# [WHAT IS EXPECTED]
Only the lines from the one containing "Click the folder icon next to 花名册" through the end of the entries are to be copied, exactly and without pictures, please.

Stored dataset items
---*---
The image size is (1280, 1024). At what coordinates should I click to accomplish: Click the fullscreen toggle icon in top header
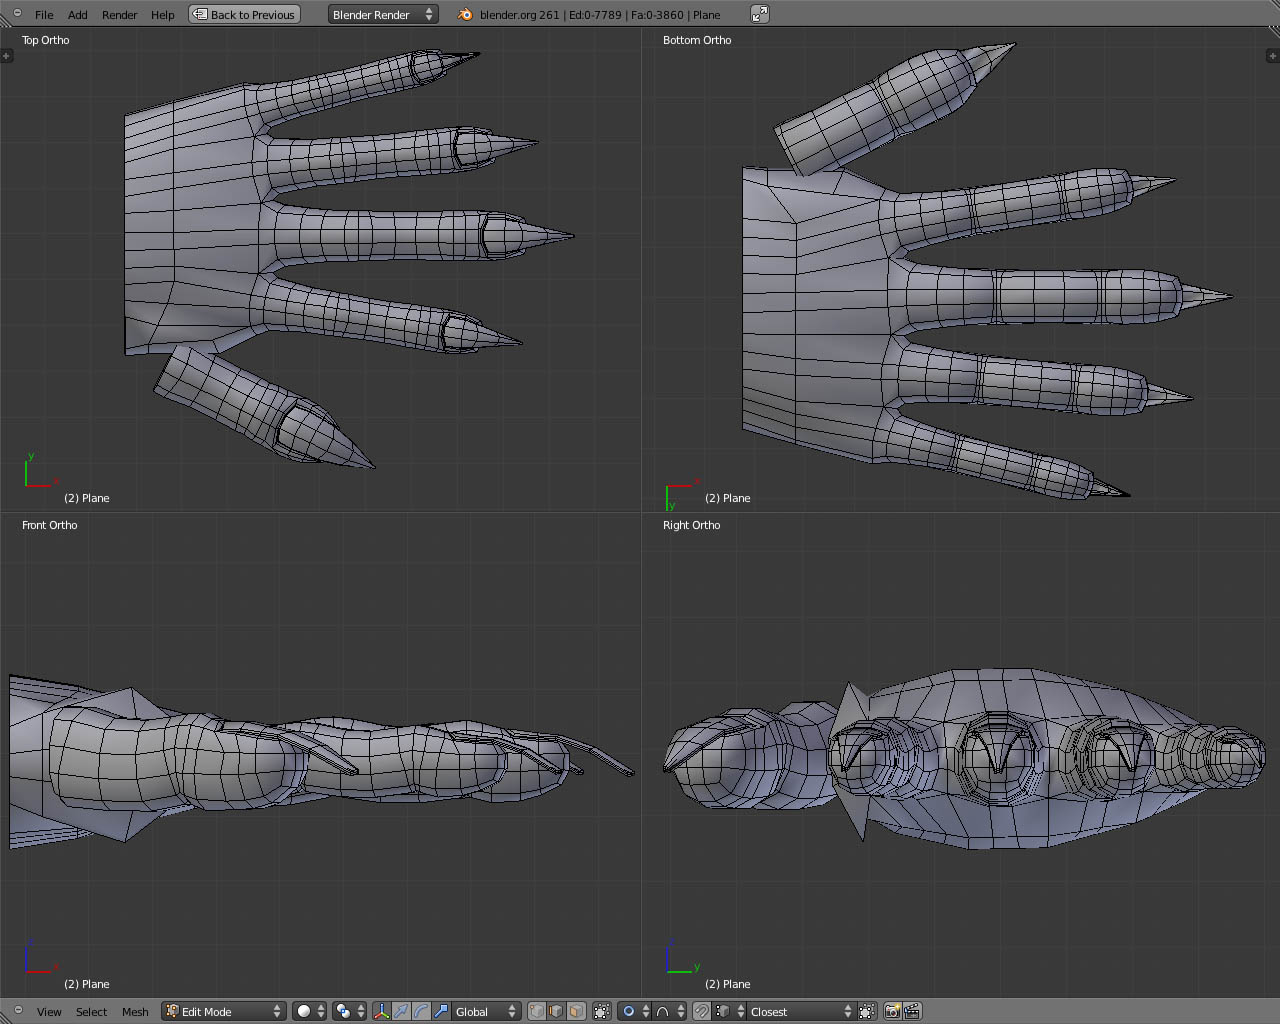click(x=760, y=14)
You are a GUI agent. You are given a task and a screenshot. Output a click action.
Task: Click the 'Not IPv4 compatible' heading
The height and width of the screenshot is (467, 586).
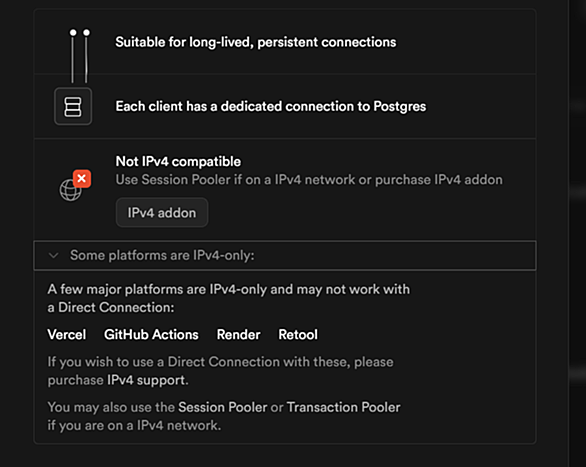coord(178,161)
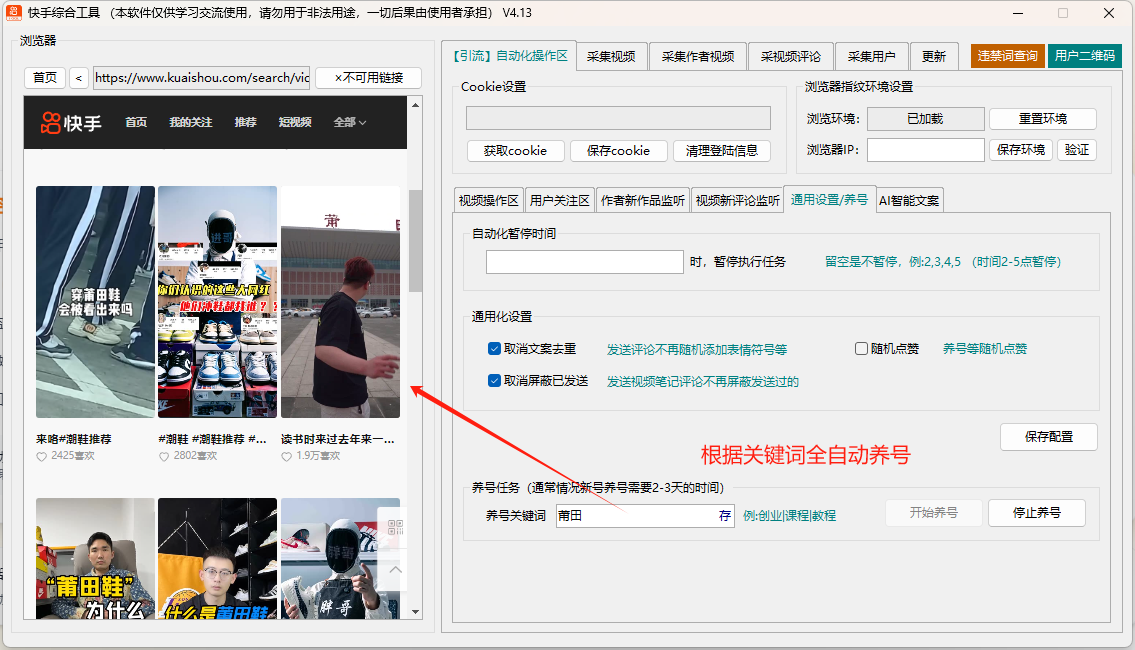Open the AI智能文案 tab
The height and width of the screenshot is (650, 1135).
tap(909, 200)
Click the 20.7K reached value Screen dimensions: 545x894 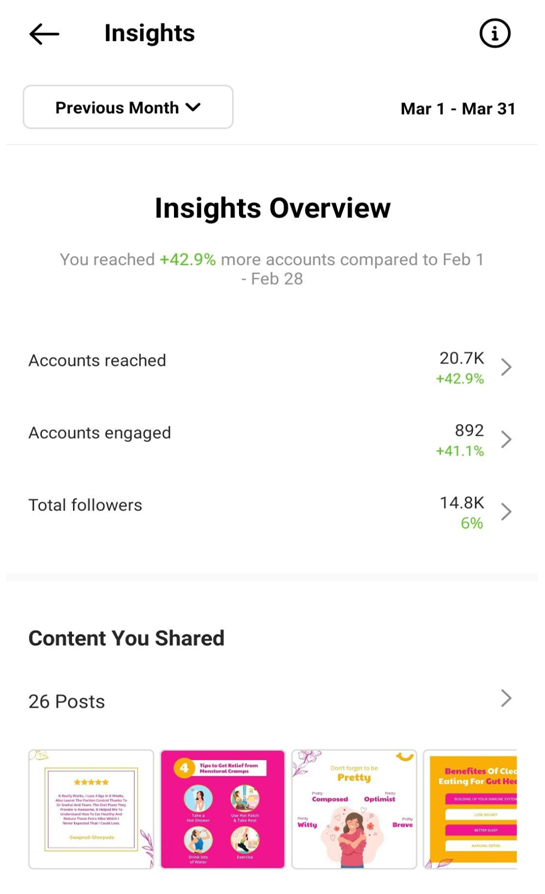click(x=462, y=358)
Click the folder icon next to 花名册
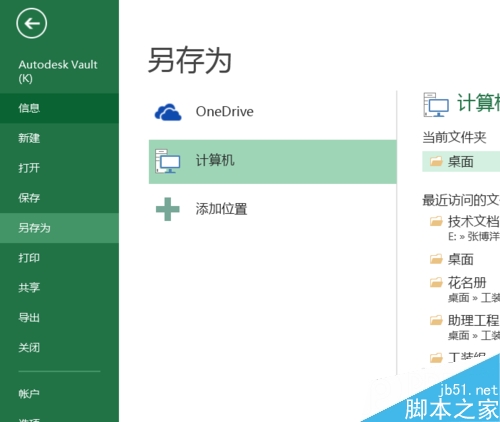The height and width of the screenshot is (422, 500). pyautogui.click(x=436, y=283)
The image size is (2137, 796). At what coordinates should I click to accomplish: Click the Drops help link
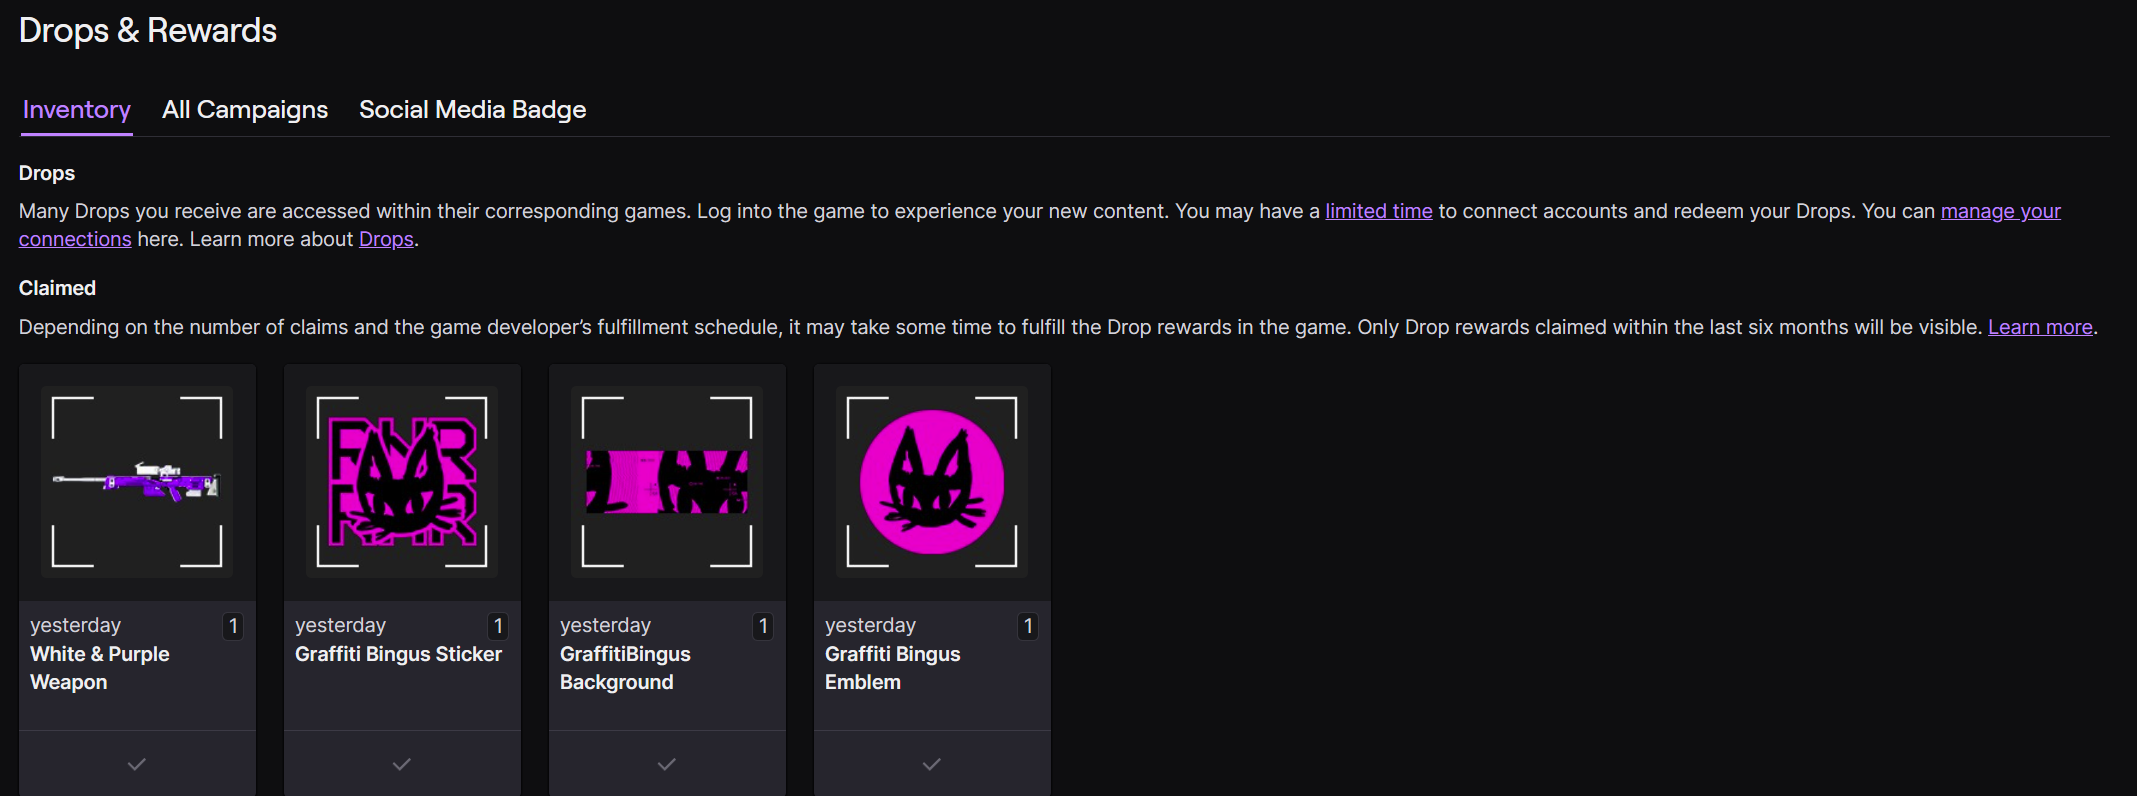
---*---
# [SOLUTION]
Click the folder icon next to 花名册
The height and width of the screenshot is (422, 500). pyautogui.click(x=436, y=283)
The image size is (2137, 796). At what coordinates should I click to accomplish: Click the Drops help link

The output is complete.